══ GIVEN RECORDS

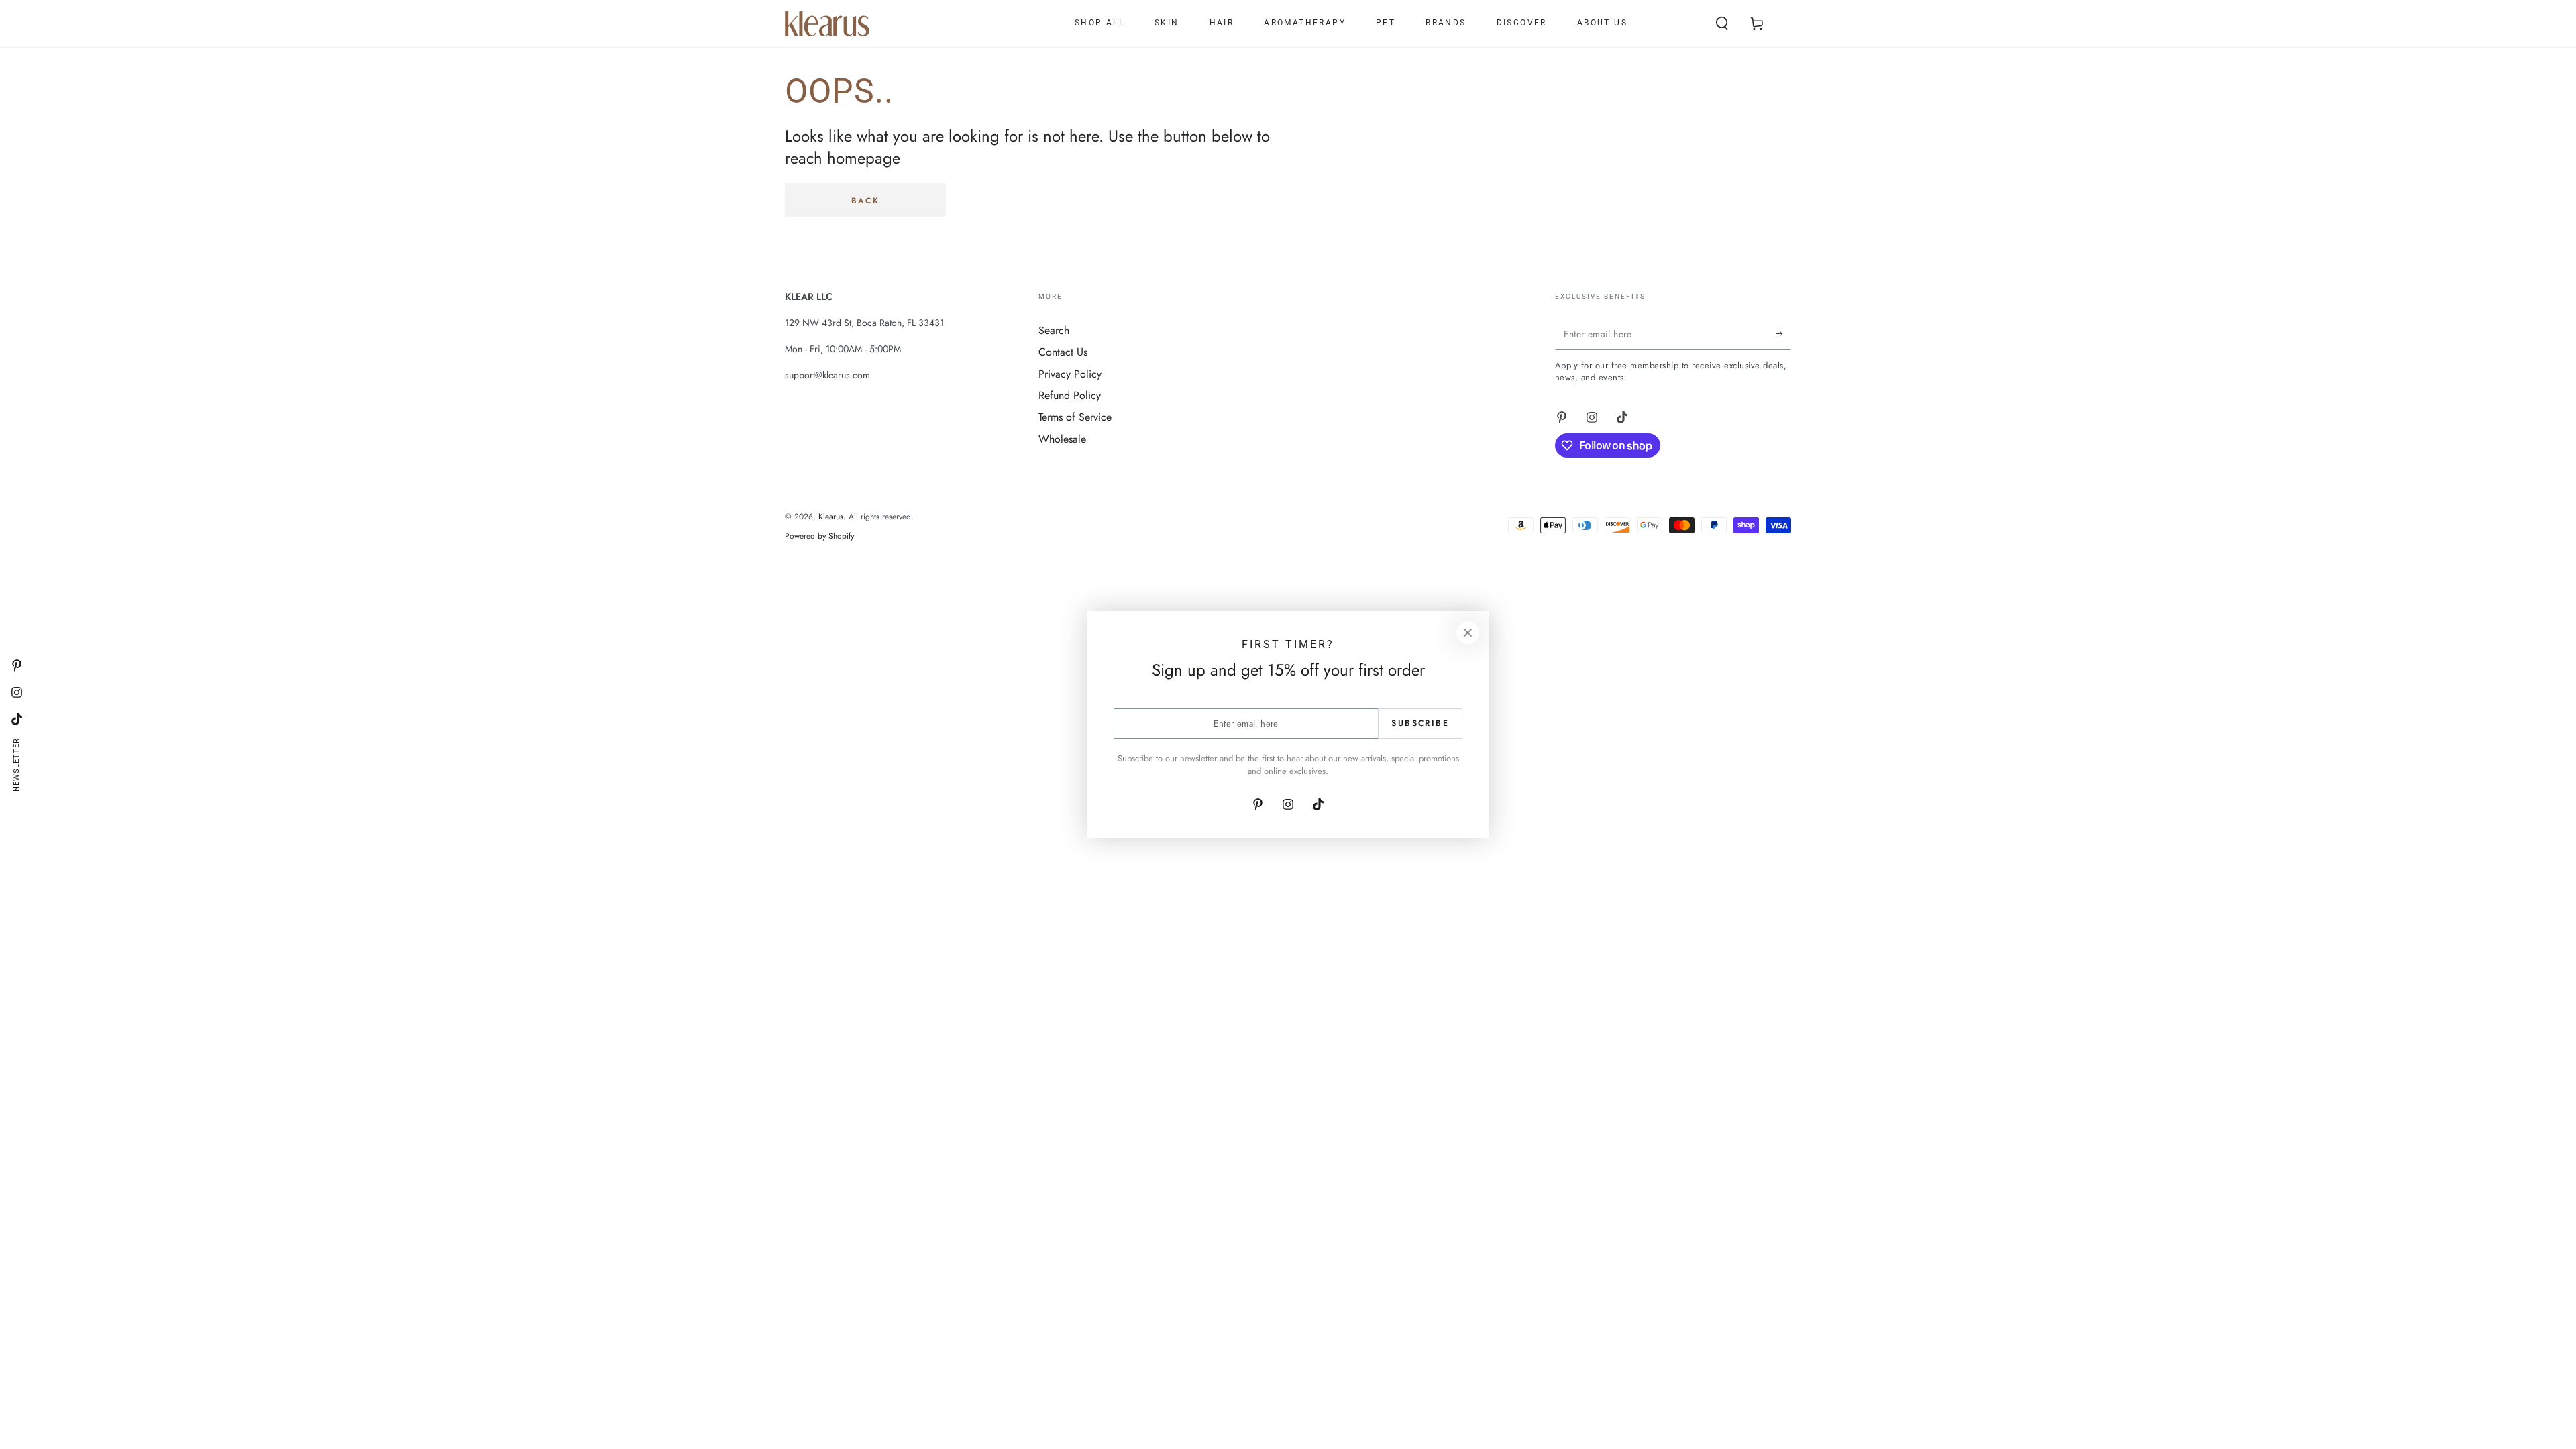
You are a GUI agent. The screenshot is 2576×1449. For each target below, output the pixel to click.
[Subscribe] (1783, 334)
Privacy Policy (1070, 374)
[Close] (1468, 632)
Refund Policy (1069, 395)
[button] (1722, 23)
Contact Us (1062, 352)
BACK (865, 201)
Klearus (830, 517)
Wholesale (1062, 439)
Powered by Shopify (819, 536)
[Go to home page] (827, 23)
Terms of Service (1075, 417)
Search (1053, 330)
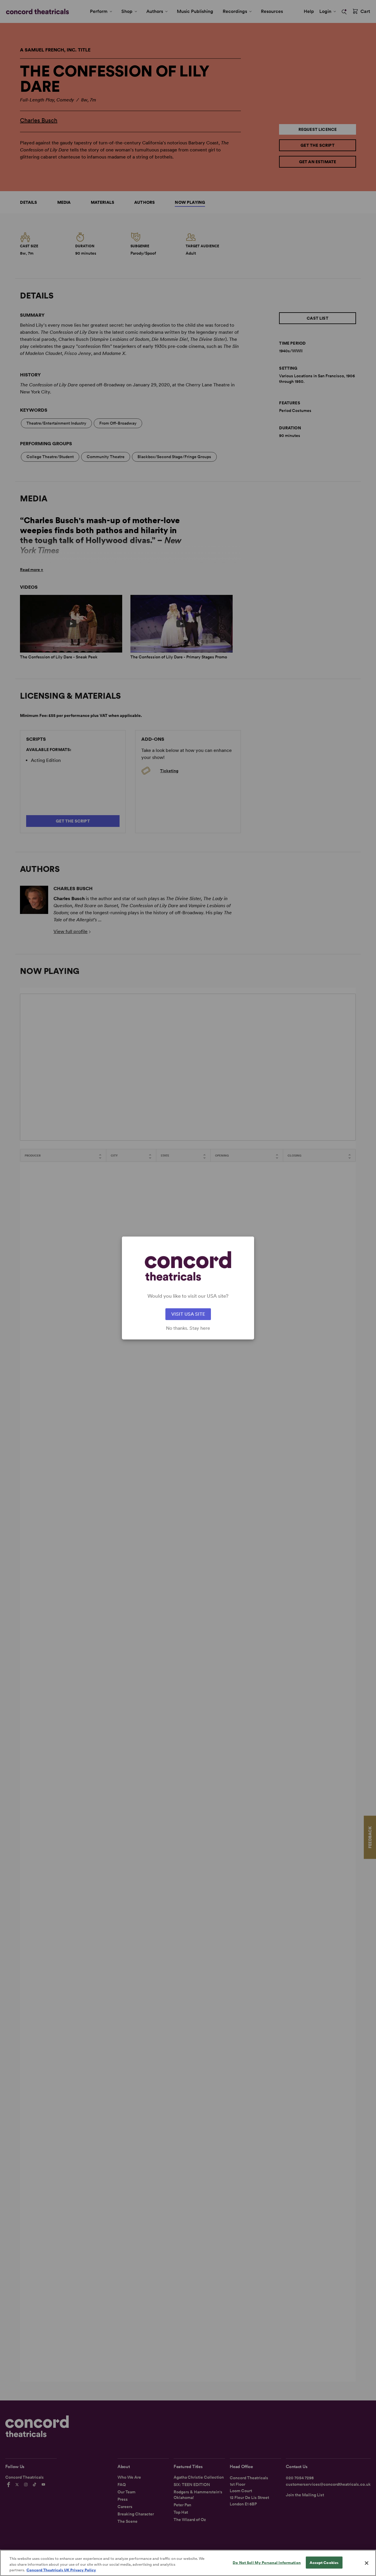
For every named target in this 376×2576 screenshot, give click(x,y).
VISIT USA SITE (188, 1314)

════

| REQUIREMENT |
In your answer, repeat the material above in full, exactly, and without its pictures.

| YOUR SOLUTION |
You are a GUI agent. The screenshot is 2576×1449. For each target below, output the pixel to click.
[Subscribe] (1783, 334)
Privacy Policy (1070, 374)
[Close] (1468, 632)
Refund Policy (1069, 395)
[button] (1722, 23)
Contact Us (1062, 352)
BACK (865, 201)
Klearus (830, 517)
Wholesale (1062, 439)
Powered by Shopify (819, 536)
[Go to home page] (827, 23)
Terms of Service (1075, 417)
Search (1053, 330)
For every named target in this 376×2576 screenshot, give click(x,y).
VISIT USA SITE (188, 1314)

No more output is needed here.